The 2012 Tour de France champion has been making a number of public appearances to promote his new book, 'Icons', which focuses on 21 cycling figures, one of whom is Armstrong, who was stripped of seven Tour de France titles after confessing to doping.
In an appearance at the Rouleur Classic exhibition in London on Thursday evening, Wiggins echoed sentiments he'd voiced on TalkSport radio two weeks ago, describing Armstrong as his initial inspiration for becoming a cyclist and suggesting he has been looked upon unfairly since receiving his lifetime ban in 2012.
"He's a tough character. I know him quite well. I still speak to him - sorry about that - but I can't change it," Wiggins said on Thursday. "This isn't to condone anything he did. He knows he did wrong. But at some point, you've got to get on with your life.
"And you've got to move on, because we've seen what's happened to Jan Ullrich. For some people, you're going to find them in a hotel room like Marco Pantani, and I don't think that's winning the war."

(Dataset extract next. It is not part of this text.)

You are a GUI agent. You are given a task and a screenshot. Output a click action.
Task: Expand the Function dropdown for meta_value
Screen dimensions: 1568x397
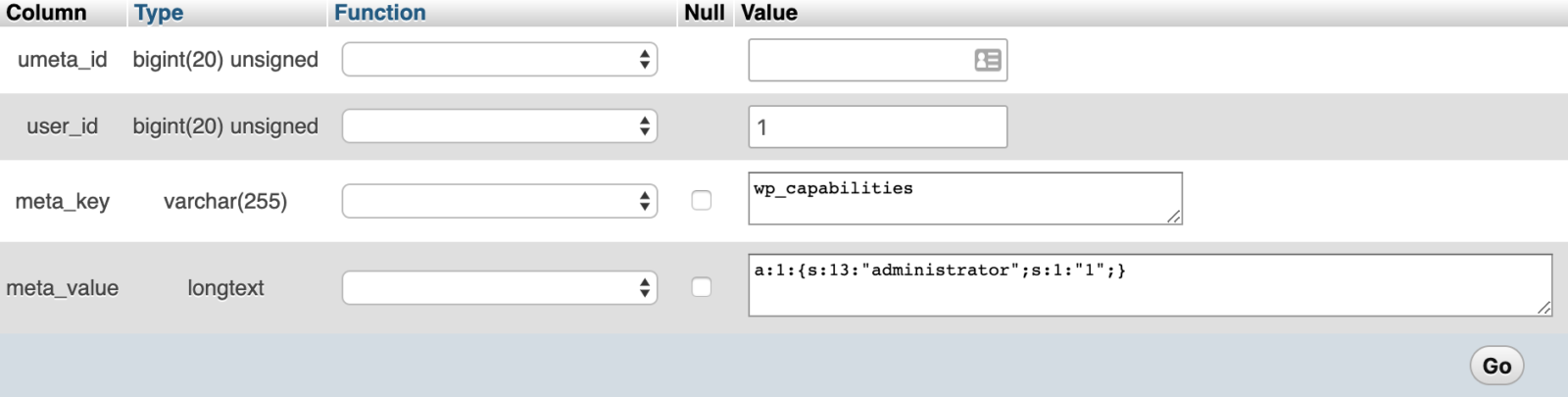(x=499, y=287)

At one point, Wiggins pointed to his new book and asked, "Is it better not to write about Lance in here?", acknowledging that his recent comments have divided opinion. On Thursday there was no shortage of applause from the audience, but not everyone has welcomed the sympathetic stance on such a controversial figure.
Wiggins - who has himself been the subject of controversy since revelations of his use of corticosteroids under TUE's ahead of the 2012 Tour and other major races, and also been investigated by UK Anti-Doping and the British Parliament over the so-called Jiffy Bag scandal - appears to have softened his stance on Armstrong over the past few years.
In 2012 he voiced his anger when the US Anti-Doping Agency's report came out, complaining of having to "pick up the pieces" while Armstrong was "still a multi-millionaire and not here to answer the questions". Then in early 2013, when Armstrong confessed to doping on the Oprah Winfrey show, Wiggins described himself as thinking, "what a fucking arsehole" and, in relation to Armstrong's insistence he didn't dope on his comeback between 2009 and 2011, "you lying bastard".
Wiggins, however, makes no apologies for his recent comments.
"I'm sick of being told how to feel about the sport by people who have never ridden a bike. I'll decide what I want to feel about the sport," Wiggins said.
"I understand the open wound that cycling has. I understand that. Everyone's got the right to an opinion, but for me it's not a debate. I'm not going to go on Question Time and debate it, but that's the way I feel, having written this book, and I've realised that's how I feel.
Referring to the memorabilia he has collected and featured in his book, he added: "I started collecting these jerseys at 18. I just happened to end up winning the Tour. I still do it, I still go around Belgium… it's always been a passion of mine, to curate this and care for it and look after for the next generation. I've got Simpson jerseys, Ocaña, all these guys. I would have done that anyway - I just happened to win the Tour. So it's irrelevant. I don't want to be relevant, I'd rather not be relevant - I could go out and get pissed without being in the Daily Mail the next day. But you can't and I accept that, but I ain't gonna bloody change either."
Thomas can win two more Tours
During the event, Wiggins also spoke about his former Sky teammates Geraint Thomas and Chris Froome.
Froome finished second to Wiggins at the 2012 Tour and has since gone on to win the title four times, putting him one shy of the all-time record. This year he finished on the podium behind a teammate again, as Geraint Thomas seized his opportunity to win the sixth yellow jersey in seven years for Sky.
With the routes for the 2019 Tour de France and Giro d'Italia both recently unveiled, a big talking point is how Sky will play their cards next season.
"He [Thomas] was without doubt the strongest rider in the Tour and he could win another two Tours, depending on how the team goes now," Wiggins said. "A Chris Froome on form for sure has got another Tour win in him, and he will want that for five. We'll see how it pans out."
But it's not just a two-horse race; Sky also have the young talent Egan Bernal, who impressed on his Tour debut this year and could assume leadership in the near future. "After way he rode this year, you have to put him as a future Tour winner, definitely," Wiggins said of the Colombian.
As for Thomas, who followed a similar path from the track to Tour de France victory, he added: "This is a guy who has been team pursuit world champion, Olympic team pursuit champion, seventh in Paris-Roubaix. There's not many Tour winners who can go top 10 in Paris-Roubaix, so it shows you the diversity of G.
"One thing G is really good at - that he doesn't get enough praise for - is the way he rides on the flat stages. I don't think he came out of the top 10 positions in the whole Tour. And the praise Luke Rowe doesn't get, because he puts him in those positions. The pair of them, I don't know anyone like them, maybe Stuart O'Grady or someone who can ride in the bunch like they can."